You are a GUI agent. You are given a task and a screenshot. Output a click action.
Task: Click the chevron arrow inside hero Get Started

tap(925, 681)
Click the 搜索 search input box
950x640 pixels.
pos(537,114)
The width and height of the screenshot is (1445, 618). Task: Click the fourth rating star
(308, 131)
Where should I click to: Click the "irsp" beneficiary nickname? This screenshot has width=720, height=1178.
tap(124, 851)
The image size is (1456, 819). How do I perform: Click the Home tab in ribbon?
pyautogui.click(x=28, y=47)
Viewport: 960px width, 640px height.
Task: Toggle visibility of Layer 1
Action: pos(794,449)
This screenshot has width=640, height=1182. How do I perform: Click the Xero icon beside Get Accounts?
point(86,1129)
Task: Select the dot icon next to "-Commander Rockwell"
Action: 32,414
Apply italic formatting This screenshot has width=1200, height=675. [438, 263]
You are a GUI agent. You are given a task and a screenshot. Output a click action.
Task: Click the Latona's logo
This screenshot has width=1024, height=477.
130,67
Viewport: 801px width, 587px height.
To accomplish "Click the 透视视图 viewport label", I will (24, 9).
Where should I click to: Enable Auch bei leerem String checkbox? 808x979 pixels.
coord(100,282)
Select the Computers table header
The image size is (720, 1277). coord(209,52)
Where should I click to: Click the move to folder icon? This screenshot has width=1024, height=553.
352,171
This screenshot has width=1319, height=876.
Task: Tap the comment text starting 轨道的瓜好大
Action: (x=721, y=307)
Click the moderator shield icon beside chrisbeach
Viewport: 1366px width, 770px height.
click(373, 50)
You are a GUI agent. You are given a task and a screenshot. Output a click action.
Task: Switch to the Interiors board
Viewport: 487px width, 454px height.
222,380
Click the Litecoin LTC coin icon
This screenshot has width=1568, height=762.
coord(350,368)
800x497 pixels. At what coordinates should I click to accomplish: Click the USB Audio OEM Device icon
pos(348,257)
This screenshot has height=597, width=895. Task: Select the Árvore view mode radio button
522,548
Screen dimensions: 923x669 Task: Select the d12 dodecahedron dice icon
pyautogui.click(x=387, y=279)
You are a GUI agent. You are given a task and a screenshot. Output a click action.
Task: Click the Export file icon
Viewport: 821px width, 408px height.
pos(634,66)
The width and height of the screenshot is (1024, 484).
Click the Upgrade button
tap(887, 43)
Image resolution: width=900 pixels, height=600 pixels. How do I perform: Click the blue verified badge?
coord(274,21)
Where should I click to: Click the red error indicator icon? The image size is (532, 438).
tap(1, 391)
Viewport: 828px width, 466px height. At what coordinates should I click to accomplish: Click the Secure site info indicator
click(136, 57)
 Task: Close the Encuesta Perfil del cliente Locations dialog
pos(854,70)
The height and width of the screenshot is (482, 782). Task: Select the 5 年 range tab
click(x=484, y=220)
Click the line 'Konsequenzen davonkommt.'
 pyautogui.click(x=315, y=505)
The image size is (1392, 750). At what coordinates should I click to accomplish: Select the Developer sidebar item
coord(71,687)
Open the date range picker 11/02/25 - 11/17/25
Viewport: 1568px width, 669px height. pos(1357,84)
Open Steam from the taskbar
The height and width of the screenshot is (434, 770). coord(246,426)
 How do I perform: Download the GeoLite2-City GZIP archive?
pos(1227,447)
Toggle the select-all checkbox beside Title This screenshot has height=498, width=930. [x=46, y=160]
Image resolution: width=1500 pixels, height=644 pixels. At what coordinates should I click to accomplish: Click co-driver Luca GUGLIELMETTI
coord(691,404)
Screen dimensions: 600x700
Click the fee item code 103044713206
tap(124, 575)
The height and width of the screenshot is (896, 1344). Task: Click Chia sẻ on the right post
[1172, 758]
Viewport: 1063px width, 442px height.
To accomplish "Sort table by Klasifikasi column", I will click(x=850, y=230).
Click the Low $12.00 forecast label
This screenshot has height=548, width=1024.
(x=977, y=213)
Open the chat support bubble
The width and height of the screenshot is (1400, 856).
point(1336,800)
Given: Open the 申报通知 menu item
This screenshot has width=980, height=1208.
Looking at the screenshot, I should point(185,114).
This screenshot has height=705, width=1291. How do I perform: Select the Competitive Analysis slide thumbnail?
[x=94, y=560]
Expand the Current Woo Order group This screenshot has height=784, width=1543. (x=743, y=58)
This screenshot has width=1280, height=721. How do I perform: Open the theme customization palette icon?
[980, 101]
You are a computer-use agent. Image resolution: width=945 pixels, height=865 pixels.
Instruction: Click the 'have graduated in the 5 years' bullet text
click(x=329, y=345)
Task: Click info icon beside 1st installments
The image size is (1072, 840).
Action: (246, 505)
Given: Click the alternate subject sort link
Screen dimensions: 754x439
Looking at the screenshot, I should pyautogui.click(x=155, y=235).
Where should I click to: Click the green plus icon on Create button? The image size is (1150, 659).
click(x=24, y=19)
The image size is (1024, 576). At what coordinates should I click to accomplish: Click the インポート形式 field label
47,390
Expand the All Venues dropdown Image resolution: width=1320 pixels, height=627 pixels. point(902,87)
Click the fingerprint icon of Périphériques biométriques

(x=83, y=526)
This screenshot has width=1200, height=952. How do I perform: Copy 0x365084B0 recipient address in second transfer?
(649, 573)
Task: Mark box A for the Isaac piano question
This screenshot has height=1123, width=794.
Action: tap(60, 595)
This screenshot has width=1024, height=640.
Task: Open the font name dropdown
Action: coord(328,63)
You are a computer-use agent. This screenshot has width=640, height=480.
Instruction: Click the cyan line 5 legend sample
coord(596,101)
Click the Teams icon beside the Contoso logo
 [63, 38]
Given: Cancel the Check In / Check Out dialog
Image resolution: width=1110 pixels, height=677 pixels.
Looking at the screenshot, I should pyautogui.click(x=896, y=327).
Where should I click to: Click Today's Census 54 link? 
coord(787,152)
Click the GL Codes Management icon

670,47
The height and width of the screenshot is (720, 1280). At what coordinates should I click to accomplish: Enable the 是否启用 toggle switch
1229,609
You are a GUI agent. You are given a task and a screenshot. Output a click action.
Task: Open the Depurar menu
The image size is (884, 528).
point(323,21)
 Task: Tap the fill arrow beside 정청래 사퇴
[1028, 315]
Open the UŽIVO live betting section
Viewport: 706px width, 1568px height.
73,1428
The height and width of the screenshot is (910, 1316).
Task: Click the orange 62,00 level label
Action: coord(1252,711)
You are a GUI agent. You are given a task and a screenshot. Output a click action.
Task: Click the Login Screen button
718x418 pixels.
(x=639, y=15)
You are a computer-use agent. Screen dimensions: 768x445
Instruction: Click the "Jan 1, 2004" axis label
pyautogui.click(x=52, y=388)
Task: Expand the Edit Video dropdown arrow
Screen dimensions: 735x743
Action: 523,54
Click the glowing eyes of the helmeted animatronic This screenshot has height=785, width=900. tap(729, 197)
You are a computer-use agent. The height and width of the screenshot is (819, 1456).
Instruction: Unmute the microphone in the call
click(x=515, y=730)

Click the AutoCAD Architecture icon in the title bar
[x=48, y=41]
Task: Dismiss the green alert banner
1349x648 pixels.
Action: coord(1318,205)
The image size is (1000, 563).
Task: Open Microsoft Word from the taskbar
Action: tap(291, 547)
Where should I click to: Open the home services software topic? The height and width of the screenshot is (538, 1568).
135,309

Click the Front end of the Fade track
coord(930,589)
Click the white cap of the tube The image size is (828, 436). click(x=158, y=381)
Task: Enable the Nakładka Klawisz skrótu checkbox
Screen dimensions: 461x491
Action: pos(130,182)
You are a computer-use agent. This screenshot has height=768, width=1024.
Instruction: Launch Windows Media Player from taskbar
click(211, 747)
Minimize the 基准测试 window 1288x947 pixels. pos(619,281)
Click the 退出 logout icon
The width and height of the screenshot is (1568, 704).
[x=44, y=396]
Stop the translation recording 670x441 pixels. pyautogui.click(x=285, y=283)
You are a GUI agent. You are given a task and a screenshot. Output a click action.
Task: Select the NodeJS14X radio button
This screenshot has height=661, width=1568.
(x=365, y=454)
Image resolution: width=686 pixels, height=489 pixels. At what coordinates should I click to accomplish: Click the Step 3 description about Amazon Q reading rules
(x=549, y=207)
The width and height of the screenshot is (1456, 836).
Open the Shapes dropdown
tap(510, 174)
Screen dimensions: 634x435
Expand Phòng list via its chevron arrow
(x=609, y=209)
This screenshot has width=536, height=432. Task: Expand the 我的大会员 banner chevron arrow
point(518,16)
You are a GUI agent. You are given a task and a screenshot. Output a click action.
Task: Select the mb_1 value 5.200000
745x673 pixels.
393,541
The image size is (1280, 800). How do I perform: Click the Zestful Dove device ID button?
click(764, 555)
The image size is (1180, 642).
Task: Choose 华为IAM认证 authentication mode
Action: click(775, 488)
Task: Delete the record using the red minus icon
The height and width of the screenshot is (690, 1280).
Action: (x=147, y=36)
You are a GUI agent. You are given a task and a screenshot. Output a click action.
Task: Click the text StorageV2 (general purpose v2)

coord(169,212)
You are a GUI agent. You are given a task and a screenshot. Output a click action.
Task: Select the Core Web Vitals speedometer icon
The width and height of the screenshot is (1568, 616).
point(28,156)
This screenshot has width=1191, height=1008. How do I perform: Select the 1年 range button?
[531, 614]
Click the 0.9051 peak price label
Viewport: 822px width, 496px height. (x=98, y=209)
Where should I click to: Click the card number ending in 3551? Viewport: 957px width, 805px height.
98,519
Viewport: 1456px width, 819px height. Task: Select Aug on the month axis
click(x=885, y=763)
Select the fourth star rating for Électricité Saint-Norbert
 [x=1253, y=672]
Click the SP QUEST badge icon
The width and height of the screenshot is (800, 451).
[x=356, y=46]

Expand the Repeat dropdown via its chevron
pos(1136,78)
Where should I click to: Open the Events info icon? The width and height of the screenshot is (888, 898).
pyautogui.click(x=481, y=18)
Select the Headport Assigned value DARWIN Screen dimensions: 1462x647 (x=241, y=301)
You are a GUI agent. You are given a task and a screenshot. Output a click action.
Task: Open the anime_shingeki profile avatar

○ ○ ○ ○ ○ ○ ○

### Problem statement
Identify each line of the material where the word "value" shows up, and copy it.

### Final answer
Task: Select the mb_1 value 5.200000
Select the Headport Assigned value DARWIN Screen dimensions: 1462x647 (x=241, y=301)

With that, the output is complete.